Theater folks needing an object lesson in the value of a director can do no better than the University of Puget Sound's production of Cradle, brilliantly micromanaged by Marilyn Bennett. (I'm told Dr. Bennett has been a "visiting" assistant professor for 10 years. Can somebody please get this lady tenure?) Every detail, from house management to the union posters hanging in the hall to the typeface on the program to the final, post-curtain call stinger has been meticulously planned and integrated.

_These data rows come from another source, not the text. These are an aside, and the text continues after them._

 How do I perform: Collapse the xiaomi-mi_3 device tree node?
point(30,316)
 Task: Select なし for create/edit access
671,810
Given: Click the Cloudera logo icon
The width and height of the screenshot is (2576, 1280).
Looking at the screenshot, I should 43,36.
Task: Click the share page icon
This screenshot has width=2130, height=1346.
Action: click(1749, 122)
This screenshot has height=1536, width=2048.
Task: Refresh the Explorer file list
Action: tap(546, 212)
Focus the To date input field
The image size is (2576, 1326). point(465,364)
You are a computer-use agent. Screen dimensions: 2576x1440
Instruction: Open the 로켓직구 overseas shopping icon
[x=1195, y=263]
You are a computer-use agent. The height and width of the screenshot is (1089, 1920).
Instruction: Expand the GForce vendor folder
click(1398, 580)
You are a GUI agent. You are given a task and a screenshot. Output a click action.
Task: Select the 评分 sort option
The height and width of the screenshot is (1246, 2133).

My girlfriend, who appeared in SPSCC's production a few years ago, tells me the score is diabolically difficult to sing, but I heard few mistakes. Mitch Knottingham is smart and dynamic as a union rabble-rouser. Ricky German and Andrew Kittrell amuse as sellout artists. Mandi Wood and her fellow "professors" indict academia, and Brent Visser both sings and emotes beautifully as a corrupt minister. Frankly, there's not a weak link in a sizeable cast - including Casey Oakes as Mr. Mister, the loathsome robber baron. Oakes could double as Welles himself. Top marks as well to dramaturge Courtney Weller, Mishka Navarre's clarifying costumes, Richard Moore's lighting design and scene designer Kurt Walls - together, they turn an empty stage into an empty stage. Only gradually does the magnitude of this accomplishment dawn on us.

Genuinely rousing and directed to the molecular level, Bennett's Cradle Will Rock is an amazingly unified labor of love.